# start of Document

Measuring Distance

http://en.wikipedia.org/wiki/Hubble's_law

Scrolling down a bit, you´ll notice that the Hubble constant is part of a linear relationship between recession velocity (that is, the velocity that an object is moving away from Earth) and the distance to that object. There are various problems associated with measuring these distance.

Something you´ll probably get introduced to fairly early on is a problem astronomers had a while ago - when looking at distances close (in our part of the Universe anyway) to us - the recessional velocity of galaxies with respect to Earth is dominated by gravitational effects from other galaxies that are close by. In these instances (most notably in our effects is the Local Group of 36 galaxies, all of which are to an extent gravitationally bound) the galaxies are infact moving towards each other because the gravity is strong enough to overcome the velocity from Hubble´s law.

These velocities (due to gravitational, other effects) are known as, perhaps unsurprisingly as peculiar velocities.

The best galaxies to measure then may be the ones farthest away, there are several methods and various problems in measuring these distances. Cepheid variables as you correctly mention is one method - essentially Cepheid variable is just a name given to a particular type of star that - for reasons you may not have to worry about - have a varying luminosity - that is the amount of light the stars output changes. This pattern of change follows a strict relationship with a particular period.

# end of Document

→ Written instruction 1
Rewrite the part of the passage on measuring distance that opens with the words containing "Something you´ll probably" and closes with "from Hubble´s law.", putting "scientists" in place of "astronomers".

# start of Records to use

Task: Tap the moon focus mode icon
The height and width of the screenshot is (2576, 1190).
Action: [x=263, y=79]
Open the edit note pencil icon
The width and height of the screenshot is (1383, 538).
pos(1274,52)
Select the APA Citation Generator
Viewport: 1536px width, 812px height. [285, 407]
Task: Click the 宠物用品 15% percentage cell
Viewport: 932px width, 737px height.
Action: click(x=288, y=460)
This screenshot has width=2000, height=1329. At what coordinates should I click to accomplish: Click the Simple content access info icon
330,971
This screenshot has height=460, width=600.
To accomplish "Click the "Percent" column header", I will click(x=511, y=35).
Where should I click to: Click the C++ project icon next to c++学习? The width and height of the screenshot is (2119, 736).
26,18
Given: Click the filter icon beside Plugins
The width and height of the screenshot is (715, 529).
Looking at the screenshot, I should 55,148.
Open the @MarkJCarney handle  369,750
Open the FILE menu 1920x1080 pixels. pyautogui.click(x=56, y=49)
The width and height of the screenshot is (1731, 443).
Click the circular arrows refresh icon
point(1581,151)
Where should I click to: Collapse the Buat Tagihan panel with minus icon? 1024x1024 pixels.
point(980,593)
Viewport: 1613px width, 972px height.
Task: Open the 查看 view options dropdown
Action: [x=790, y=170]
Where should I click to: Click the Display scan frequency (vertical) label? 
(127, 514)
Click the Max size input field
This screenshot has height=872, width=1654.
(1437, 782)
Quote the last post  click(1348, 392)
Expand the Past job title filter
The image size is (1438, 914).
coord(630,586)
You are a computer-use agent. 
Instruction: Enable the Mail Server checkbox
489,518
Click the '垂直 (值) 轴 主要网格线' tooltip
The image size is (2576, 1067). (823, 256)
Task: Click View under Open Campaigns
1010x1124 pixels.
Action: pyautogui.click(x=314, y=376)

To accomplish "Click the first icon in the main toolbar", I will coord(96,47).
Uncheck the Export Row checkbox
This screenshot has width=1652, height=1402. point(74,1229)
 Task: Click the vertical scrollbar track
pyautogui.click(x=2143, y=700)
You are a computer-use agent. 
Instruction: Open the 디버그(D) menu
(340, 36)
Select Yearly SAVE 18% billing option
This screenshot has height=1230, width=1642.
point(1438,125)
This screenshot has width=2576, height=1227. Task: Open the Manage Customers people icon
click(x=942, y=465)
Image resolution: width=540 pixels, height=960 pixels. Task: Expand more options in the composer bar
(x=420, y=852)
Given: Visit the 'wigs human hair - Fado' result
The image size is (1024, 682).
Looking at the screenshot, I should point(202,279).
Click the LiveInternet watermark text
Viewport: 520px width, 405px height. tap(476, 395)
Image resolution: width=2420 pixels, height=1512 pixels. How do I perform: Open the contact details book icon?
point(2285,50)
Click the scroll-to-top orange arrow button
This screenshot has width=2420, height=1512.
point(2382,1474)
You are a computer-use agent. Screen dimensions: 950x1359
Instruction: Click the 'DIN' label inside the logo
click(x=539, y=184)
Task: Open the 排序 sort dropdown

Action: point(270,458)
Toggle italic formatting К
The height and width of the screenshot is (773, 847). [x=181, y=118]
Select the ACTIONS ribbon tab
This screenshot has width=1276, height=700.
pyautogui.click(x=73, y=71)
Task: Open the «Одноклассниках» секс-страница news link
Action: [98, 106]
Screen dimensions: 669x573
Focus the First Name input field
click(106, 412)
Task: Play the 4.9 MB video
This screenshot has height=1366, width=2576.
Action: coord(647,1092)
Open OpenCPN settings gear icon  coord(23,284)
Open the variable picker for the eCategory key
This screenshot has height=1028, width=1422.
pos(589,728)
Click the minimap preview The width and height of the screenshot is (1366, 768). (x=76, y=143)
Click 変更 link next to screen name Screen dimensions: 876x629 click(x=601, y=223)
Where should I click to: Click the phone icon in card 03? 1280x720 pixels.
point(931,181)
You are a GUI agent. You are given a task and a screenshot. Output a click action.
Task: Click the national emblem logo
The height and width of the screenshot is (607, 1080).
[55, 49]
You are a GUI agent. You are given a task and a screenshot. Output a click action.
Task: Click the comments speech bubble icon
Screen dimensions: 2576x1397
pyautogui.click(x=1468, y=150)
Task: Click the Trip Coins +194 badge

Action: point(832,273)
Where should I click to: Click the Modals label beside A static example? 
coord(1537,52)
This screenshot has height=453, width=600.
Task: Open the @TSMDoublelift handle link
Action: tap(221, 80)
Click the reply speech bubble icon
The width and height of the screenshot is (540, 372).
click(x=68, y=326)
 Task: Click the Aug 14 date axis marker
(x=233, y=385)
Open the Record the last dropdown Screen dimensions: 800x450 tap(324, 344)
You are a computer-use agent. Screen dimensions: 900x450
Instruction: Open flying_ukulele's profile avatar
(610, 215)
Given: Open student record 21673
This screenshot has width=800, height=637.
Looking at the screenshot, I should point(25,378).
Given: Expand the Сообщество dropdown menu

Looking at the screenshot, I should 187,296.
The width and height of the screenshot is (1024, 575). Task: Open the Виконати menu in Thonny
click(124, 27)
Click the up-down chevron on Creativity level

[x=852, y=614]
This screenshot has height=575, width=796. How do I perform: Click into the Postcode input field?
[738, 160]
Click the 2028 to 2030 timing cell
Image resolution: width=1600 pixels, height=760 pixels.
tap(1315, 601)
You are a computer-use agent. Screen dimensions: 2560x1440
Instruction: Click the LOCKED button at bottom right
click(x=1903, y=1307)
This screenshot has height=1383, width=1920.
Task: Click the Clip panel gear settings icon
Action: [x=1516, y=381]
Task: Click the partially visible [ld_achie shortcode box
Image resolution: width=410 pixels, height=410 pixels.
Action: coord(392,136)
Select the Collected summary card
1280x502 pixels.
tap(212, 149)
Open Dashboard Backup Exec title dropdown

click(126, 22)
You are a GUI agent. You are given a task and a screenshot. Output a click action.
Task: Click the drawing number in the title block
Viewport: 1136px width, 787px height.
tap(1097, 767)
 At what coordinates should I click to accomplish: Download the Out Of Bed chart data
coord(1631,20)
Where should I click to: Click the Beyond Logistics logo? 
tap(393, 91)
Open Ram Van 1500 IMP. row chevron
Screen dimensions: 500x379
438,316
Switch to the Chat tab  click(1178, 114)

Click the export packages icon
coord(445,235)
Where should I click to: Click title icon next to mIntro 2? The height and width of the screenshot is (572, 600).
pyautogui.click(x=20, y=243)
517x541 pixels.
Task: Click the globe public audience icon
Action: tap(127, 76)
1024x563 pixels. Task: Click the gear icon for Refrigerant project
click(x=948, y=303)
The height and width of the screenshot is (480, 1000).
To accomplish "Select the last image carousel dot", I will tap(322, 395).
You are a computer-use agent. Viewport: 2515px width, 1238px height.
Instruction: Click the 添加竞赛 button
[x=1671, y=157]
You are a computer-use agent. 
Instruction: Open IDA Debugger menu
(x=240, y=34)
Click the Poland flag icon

# end of Records to use

→ Written instruction 2
Print the part of the dataset records that opens with the line containing "Task: Click the vertical scrollbar track" and closes with the line containing "Click the minimap", including both of those lines.

→ Full output 1
Something you´ll probably get introduced to fairly early on is a problem scientists had a while ago - when looking at distances close (in our part of the Universe anyway) to us - the recessional velocity of galaxies with respect to Earth is dominated by gravitational effects from other galaxies that are close by. In these instances (most notably in our effects is the Local Group of 36 galaxies, all of which are to an extent gravitationally bound) the galaxies are infact moving towards each other because the gravity is strong enough to overcome the velocity from Hubble´s law.

→ Full output 2
 Task: Click the vertical scrollbar track
pyautogui.click(x=2143, y=700)
You are a computer-use agent. 
Instruction: Open the 디버그(D) menu
(340, 36)
Select Yearly SAVE 18% billing option
This screenshot has height=1230, width=1642.
point(1438,125)
This screenshot has width=2576, height=1227. Task: Open the Manage Customers people icon
click(x=942, y=465)
Image resolution: width=540 pixels, height=960 pixels. Task: Expand more options in the composer bar
(x=420, y=852)
Given: Visit the 'wigs human hair - Fado' result
The image size is (1024, 682).
Looking at the screenshot, I should point(202,279).
Click the LiveInternet watermark text
Viewport: 520px width, 405px height. tap(476, 395)
Image resolution: width=2420 pixels, height=1512 pixels. How do I perform: Open the contact details book icon?
point(2285,50)
Click the scroll-to-top orange arrow button
This screenshot has width=2420, height=1512.
point(2382,1474)
You are a computer-use agent. Screen dimensions: 950x1359
Instruction: Click the 'DIN' label inside the logo
click(x=539, y=184)
Task: Open the 排序 sort dropdown

Action: point(270,458)
Toggle italic formatting К
The height and width of the screenshot is (773, 847). [x=181, y=118]
Select the ACTIONS ribbon tab
This screenshot has width=1276, height=700.
pyautogui.click(x=73, y=71)
Task: Open the «Одноклассниках» секс-страница news link
Action: [98, 106]
Screen dimensions: 669x573
Focus the First Name input field
click(106, 412)
Task: Play the 4.9 MB video
This screenshot has height=1366, width=2576.
Action: coord(647,1092)
Open OpenCPN settings gear icon  coord(23,284)
Open the variable picker for the eCategory key
This screenshot has height=1028, width=1422.
pos(589,728)
Click the minimap preview The width and height of the screenshot is (1366, 768). (x=76, y=143)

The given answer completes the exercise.